Johnny se acercó al viejo. Estaba sentado como siempre, con su chaqueta verde de punto y sus zapatillas de pelo de cuadros, pero le habían puesto una especie de cojín en el asiento del sillón de quince centímetros de grosor, y de un color parecido a la arcilla.
Johnny quiso investigar el nuevo cojín. Era blando y gelatinoso. Cuando hundía el puño en él, dejaba un hoyo que lentamente volvía a llenarse. El descubrimiento fue tan fascinante que tuvo que probarlo varias veces. El cojín daba la sensación de vivir su propia vida.

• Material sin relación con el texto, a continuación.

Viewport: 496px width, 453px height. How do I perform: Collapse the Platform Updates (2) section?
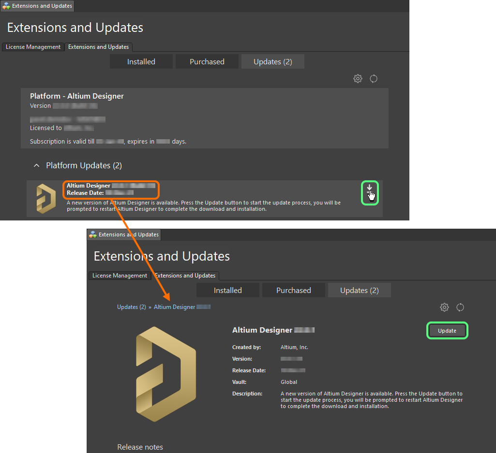pos(36,166)
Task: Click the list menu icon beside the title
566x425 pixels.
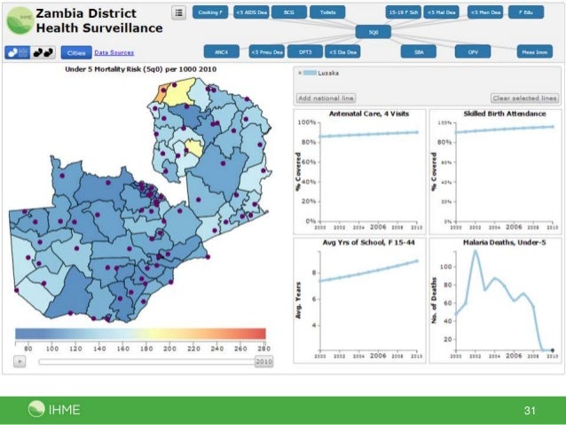Action: click(x=178, y=12)
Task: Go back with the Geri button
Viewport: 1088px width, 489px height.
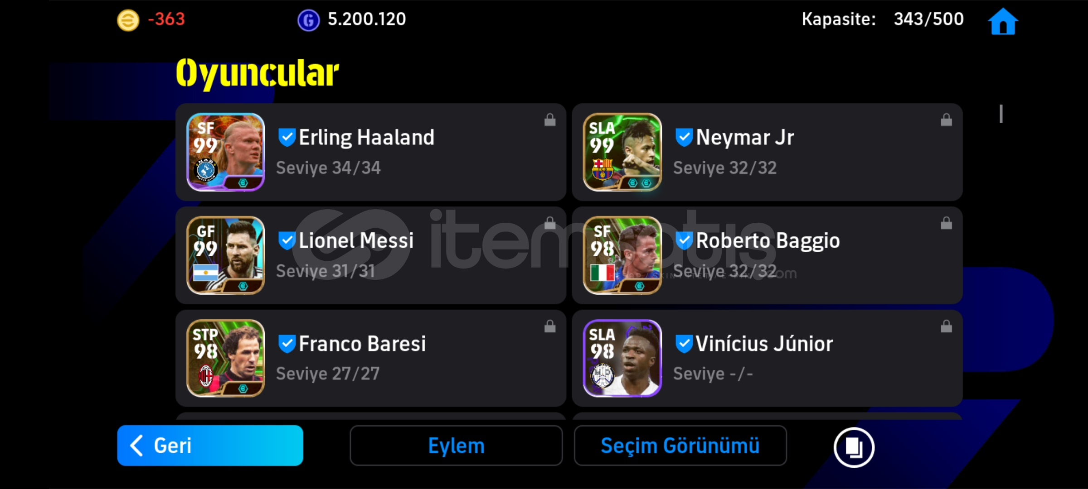Action: 210,446
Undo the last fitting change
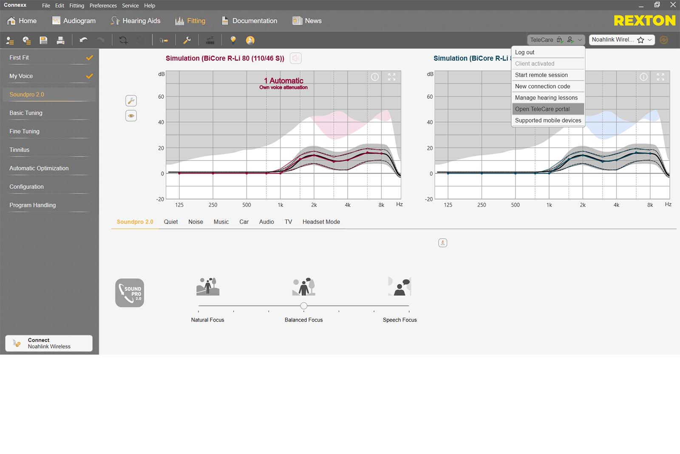This screenshot has height=454, width=680. point(84,40)
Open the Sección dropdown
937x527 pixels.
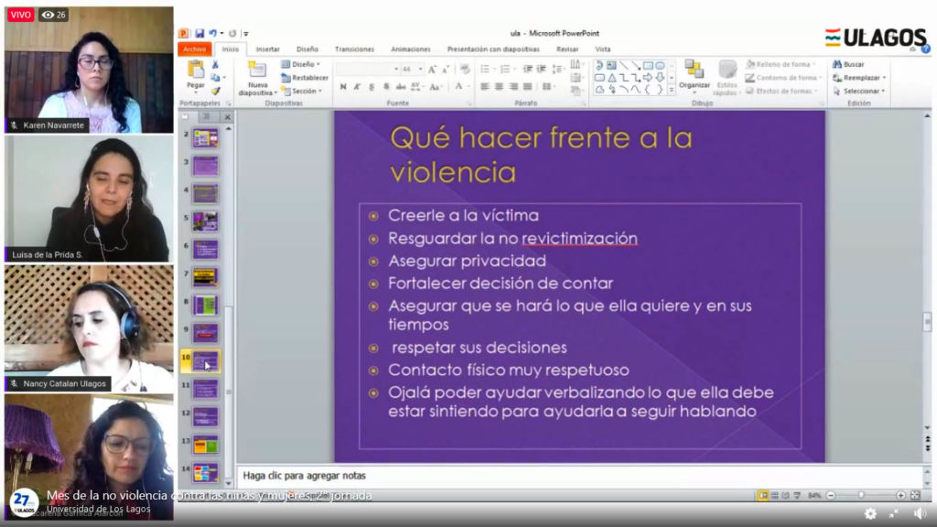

– ¿No te parece magnífico? -le preguntó Henry-. Es Mai la que lo ha organizado todo, y no he tenido que pagar nada.
– Has pagado impuestos durante toda tu vida -comentó Johnny.
Henry torció su viejo cuerpo artrítico para mostrar las cualidades del cojín.
– He oído decir que los astronautas van sentados en cojines como este cuando son lanzados al espacio -dijo-. La gelatina resulta muy útil, porque así no hay presión sobre los huesos. Porque ¿sabes, Johnny?, esa fuerza… ¿cómo la llaman?
– La fuerza G -contestó Johnny.
– Exactamente. Esa fuerza G es increíble. La Seguridad Social paga -añadió-. Este cojín cuesta varios miles de coronas, ¿sabes? Fue idea de Mai. Mi buena Mai, mi pequeña tai -dijo, riéndose-. Siéntate ya. ¿Notas como huelo a gel de baño, Johnny?
Johnny se sentó en el puf, que se hundió bajo su peso con crujidos del plástico, por supuesto, no podía compararse con el modernísimo cojín de gelatina.
– Déjame probarlo -dijo.
Henry se rió contento entre dientes.
– Me figuraba que me lo pedirías. Claro que puedes probarlo. Aunque eres joven y tu esqueleto es flexible como la goma. Espera que me ponga de pie.